If you want to create an envelope with custom dimensions, select New Blank… and then Layouts from the blank envelope window. Otherwise, pick your envelope from the list and choose Next.
On the envelope, the sender defaults to the current login user’s name, with info taken from Address Book. To change the addressee or sender, click on the address and select a different name from the Contacts window.
Show the Design window to add clip-art, photos, or other designs to the envelope.

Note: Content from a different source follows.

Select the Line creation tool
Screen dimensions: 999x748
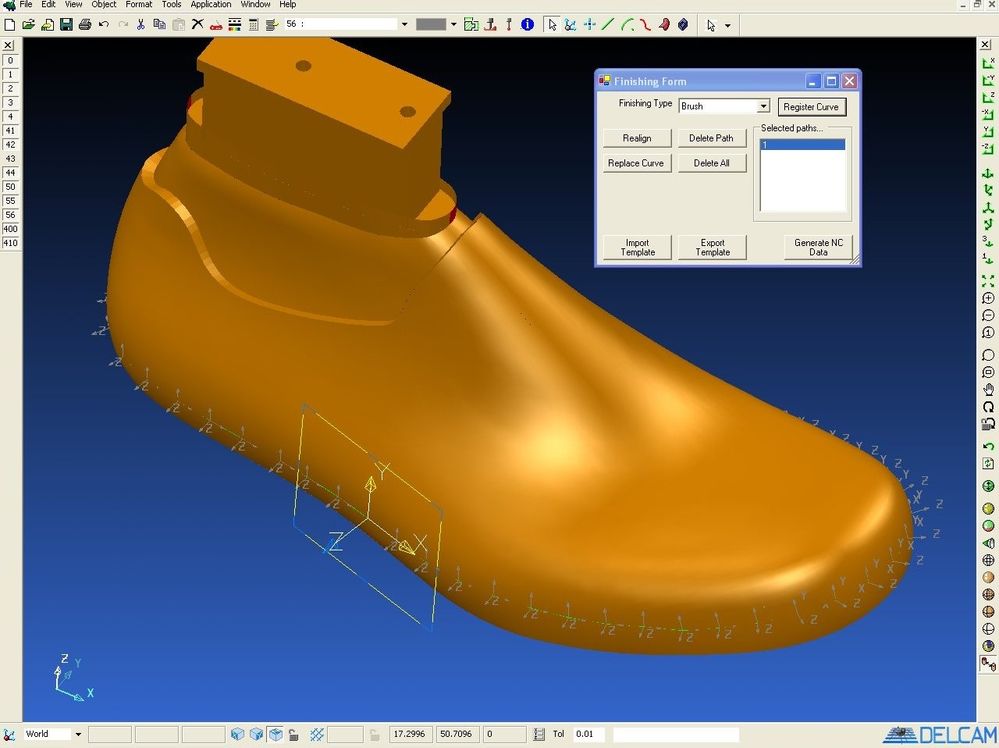[607, 24]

Open the iPhoto Library tab to use anything from iPhoto. It’ll take a while to load if you have lots of pictures, but it’s a nifty feature if you like personalizing your letters. As an added bonus, use the integrated Google image search to add pictures or graphics from the Internet.
If you will print multiple envelopes at once (i.e., holiday cards or invitations), select Print, then click Change List. Select any number of names to print, then click OK. This feature saved me a lot of time and was the deciding factor in using Address Book and Mail Factory for future mass mailings to friends and family.
Creating a Label Sheet
Sharing pictures with my family is a regular occurrence. Internet-free Grandparents and cousins appreciate an envelope filled with “the real McCoy,” rather than a URL they can’t visit. To satisfy them, I use mailing envelopes, so I’d need Mail Factory’s Label Assistant.

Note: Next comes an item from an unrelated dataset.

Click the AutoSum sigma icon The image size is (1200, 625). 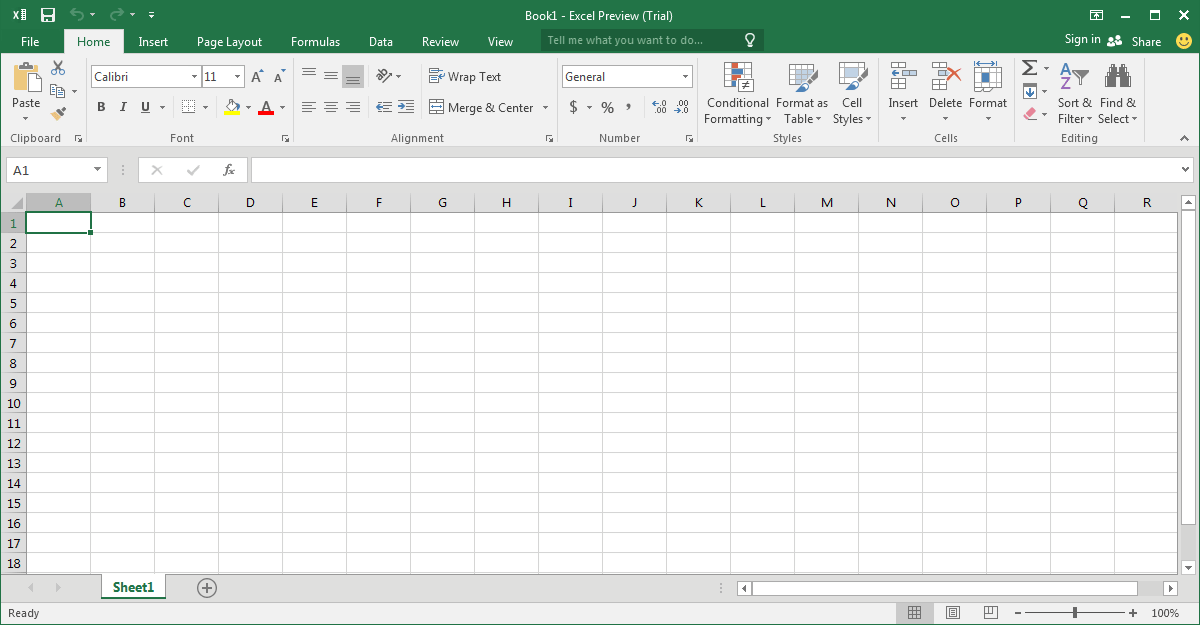point(1029,68)
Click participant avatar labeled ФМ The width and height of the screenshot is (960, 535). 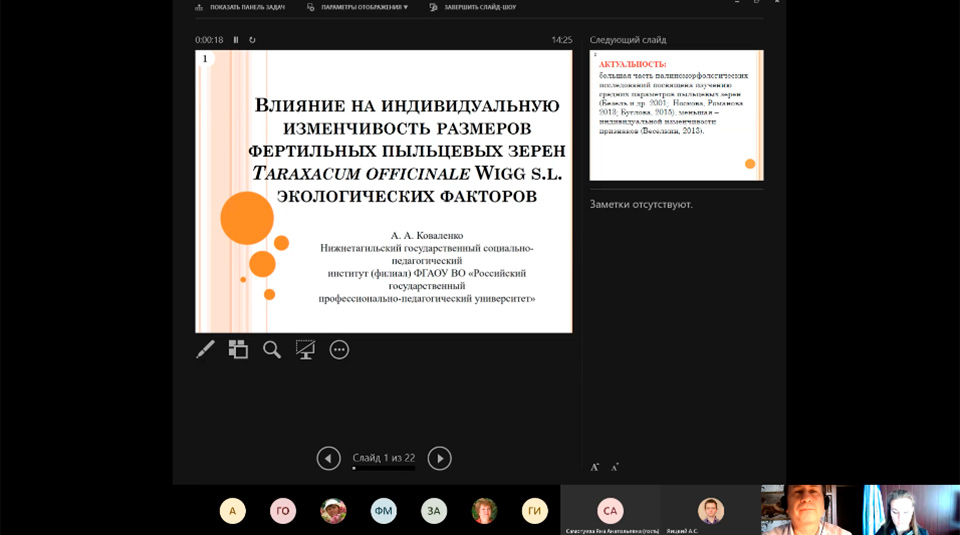click(x=384, y=511)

The Assistant’s list of included label sheets is impressive. Unfortunately, my particular Xerox labels weren’t there. I selected another size that looked close, but a practice printing showed the spacing wasn’t right. Not wanting to waste labels, I created a custom label layout. (Take the dimensions and spacing from the labels’ packaging, or use a ruler to measure the labels.)
The custom layout worked great. Just like a custom envelope, select New Label from the File menu, then Layouts. Under the Custom tab, select Create new… and enter the dimensions of your labels. Once created, you can name it and use the layout over and over again. The custom layout window previews the full sheet of labels for you.

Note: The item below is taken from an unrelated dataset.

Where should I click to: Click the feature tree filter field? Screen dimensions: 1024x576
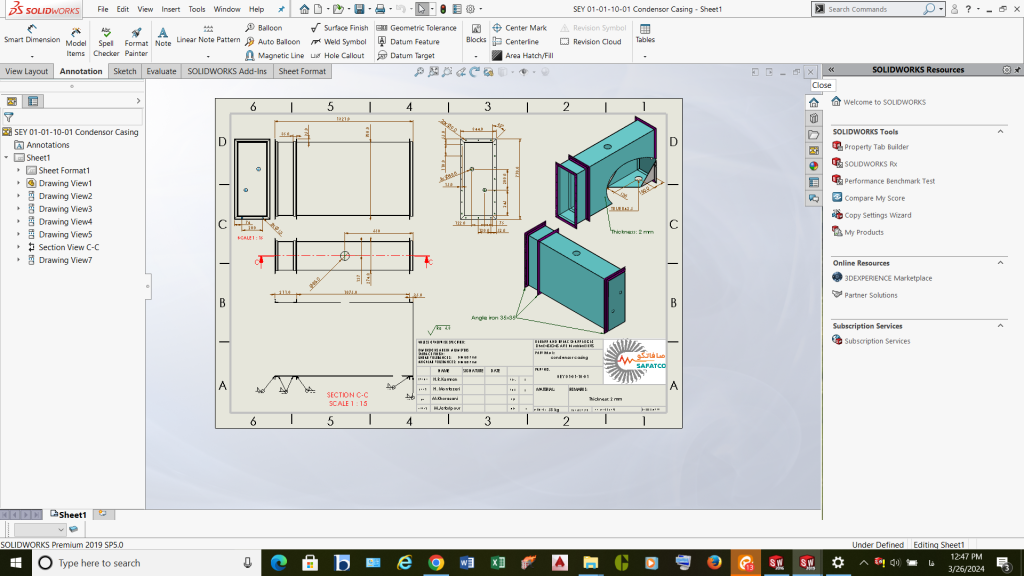[x=75, y=117]
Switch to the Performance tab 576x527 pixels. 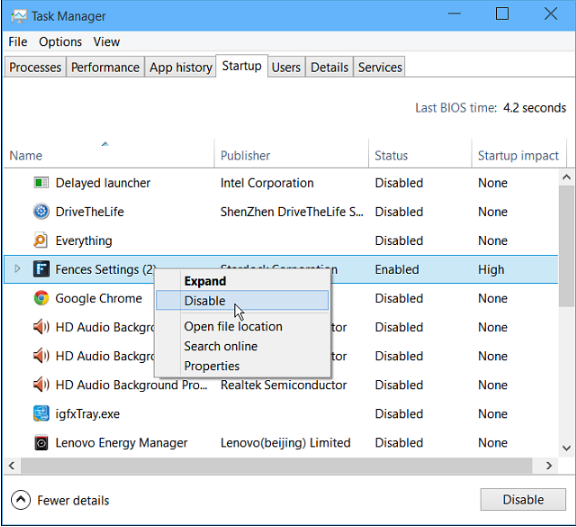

With a program of specific scope like Mail Factory, you just hope they don’t get things wrong. Don’t hide the fonts in a strange place, don’t force people to do things your way, and so on. Mail Factory avoids the big mistakes and includes some great features. The Address Book and iPhoto integration make it feel a lot like an Apple product, or at least close to the tree. Searching for images through Google is very handy, especially if the included clip-art library doesn’t have enough for you. The number of art tools may seem like overkill, but they don’t get in the way of the basics.
There aren’t many problems with Mail Factory. If you don’t use Address Book or a database-style address list, importing your contacts can be a pain. Creating a custom layout takes more button presses than it needs. The metallic window style of the Apple applications takes up extra screen space, but that’s not really Mail Factory’s fault-they’re trying to blend with what Apple already provides. Expect other minor issues, like not being able to sort on the label size field, to be fixed in a future version.
Mail Factory suited my needs for envelopes and labels well. It took a few tries to work out the label dimensions and easily manipulate the envelopes, but do it once and it’s smooth sailing. The biggest change for me was the move to Address Book, which I’d been resisting for lack of a big benefit. The time savings for setting up large mailings tipped the scales in Mail Factory’s favor. My AppleWorks templates will soon retire, moving to a leisurely life of virtual pasture and digital cud.